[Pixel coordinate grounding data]
- - -

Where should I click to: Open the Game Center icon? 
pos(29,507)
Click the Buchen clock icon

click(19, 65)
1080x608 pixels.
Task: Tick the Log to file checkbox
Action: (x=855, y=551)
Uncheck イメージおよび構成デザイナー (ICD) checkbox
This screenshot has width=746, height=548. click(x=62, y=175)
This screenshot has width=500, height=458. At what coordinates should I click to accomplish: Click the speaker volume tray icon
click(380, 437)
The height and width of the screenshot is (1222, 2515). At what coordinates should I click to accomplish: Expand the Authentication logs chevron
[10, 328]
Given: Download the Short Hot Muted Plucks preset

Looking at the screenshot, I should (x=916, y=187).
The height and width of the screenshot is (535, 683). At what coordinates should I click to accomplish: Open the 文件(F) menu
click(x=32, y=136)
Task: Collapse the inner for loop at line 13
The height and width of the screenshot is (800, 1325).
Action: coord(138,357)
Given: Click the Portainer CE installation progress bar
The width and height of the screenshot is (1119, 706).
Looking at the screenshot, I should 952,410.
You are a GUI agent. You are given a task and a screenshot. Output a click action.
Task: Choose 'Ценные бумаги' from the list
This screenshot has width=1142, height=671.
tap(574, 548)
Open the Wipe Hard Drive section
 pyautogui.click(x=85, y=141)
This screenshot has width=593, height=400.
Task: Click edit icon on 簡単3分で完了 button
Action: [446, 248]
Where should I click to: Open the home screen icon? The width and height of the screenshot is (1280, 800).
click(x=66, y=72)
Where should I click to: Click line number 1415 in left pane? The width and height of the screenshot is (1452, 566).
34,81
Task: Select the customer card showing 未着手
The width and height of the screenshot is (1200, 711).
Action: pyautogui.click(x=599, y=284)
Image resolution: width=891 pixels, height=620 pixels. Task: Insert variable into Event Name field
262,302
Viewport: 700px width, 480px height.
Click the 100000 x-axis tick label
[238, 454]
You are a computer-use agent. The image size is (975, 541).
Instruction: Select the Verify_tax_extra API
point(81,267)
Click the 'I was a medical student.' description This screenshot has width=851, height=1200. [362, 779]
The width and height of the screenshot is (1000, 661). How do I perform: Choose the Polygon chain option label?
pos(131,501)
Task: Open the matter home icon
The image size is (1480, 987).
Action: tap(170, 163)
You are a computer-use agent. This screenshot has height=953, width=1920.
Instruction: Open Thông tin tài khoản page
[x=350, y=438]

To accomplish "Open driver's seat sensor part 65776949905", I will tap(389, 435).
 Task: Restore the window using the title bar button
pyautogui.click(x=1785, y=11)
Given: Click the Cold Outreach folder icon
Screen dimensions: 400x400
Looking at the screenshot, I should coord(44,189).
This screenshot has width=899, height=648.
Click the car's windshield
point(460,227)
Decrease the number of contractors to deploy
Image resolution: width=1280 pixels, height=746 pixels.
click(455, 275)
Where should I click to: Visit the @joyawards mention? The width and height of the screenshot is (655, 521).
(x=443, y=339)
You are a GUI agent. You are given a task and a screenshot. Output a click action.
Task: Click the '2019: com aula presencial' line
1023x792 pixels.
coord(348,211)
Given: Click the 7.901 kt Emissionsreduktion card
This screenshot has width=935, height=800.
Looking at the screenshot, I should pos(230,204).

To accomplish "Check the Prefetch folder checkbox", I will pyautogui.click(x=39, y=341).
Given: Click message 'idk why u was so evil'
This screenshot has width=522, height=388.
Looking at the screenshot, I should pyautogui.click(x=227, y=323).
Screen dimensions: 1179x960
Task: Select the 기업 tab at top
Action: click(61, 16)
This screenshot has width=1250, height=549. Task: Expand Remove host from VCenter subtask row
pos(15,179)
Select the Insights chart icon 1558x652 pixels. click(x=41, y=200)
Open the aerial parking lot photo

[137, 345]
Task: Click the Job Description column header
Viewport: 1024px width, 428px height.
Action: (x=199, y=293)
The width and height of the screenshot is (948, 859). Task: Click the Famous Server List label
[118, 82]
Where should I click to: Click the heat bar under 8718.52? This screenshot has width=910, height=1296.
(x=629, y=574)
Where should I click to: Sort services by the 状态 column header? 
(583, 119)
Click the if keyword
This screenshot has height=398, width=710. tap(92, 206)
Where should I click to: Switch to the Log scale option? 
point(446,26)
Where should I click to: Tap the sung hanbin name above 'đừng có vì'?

- - -

* EXERCISE DESCRIPTION *
Identify the lines in the entries above that contain "will", then copy them out.

* RESULT OF THIS EXERCISE *
To accomplish "Open driver's seat sensor part 65776949905", I will tap(389, 435).
To accomplish "Check the Prefetch folder checkbox", I will pyautogui.click(x=39, y=341).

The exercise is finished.